Reading that, the movie itself sounded patriotic and inspiring, which at times it is. The movie itself has a very fun story to tell. The World War II setting sets it apart from the previous Marvel movies at that time. But if you're looking forward to a war movie with comic book characters in it, you have another thing coming. The movie by any means, is a treasure hunt film, much like the Indiana Jones movies. One of the key plots is the Tesseract, a (or the) Cosmic Cube, which is being used by Nazi's science division, H.Y.D.R.A. under the leader ship of the film's main antagonist, The Red Skull, played by Hugo Weaving. When our characters start fighting over the possession of the Cosmic Cube, the film itself steps away from the usual war film formula, as if these certain events takes place behind the public's eye. People knew who Captain America is, but they kinda didn't knew what he does. The action scenes are grand and epic in its scale, but damn are they cheesy. Captain America infiltrates a H.Y.D.R.A. prison and sets free and mob of US soldiers held captive without being spotted while doing so? That's something. The film has some crazy ups and downs when it comes to tonal variation that should have been done really well if not for the writing that wasn't thought through, it's kind of a bummer to be honest.

The film itself has a pretty interesting cast. Chris Evans did a good job playing both Steve Rogers before his transformation and Steve Rogers as Captain America.

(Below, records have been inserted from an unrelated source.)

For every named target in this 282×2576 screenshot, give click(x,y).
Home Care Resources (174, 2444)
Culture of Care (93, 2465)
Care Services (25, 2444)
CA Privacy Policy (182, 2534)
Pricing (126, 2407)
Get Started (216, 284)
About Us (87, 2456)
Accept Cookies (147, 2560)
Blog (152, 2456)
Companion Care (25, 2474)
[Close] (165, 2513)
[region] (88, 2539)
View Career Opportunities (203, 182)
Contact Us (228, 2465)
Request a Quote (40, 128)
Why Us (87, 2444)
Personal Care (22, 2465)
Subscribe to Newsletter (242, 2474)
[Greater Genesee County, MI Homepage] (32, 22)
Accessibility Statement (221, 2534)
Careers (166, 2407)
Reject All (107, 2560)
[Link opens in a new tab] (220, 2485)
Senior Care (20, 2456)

You are fully convinced of his performance as a small New Yorker who doesn't want to get his new found status into his head and a character who wants to keep his pure heart until the end his days. But even with star studded cast, somehow no one really stood out to me other than Evans himself, though he didn't really steal the movie. Doesn't mean the film had bad acting though, I'm just saying. The score composed by Alan Silvestri fits perfectly for the tone of this film, it's not Hans Zimmer/John Williams/Danny Elfman' level by any means, but still pretty epic and patriotic. The special effects are passable, but the set pieces are very astonishing. The editing, my gosh, the editing though, is friggin' lazy. Who edited this film? Looks like someone didn't bother to have a second look.

The concept of Captain America himself is patriotic, heroic, epic and super cheesy. But Captain America: The First Avengers wears them like the titular character's armor and shield that not only made him look silly, but also iconic. Even if it's lacking, this is the Marvel movie that has a pure heart in it, like its titular character.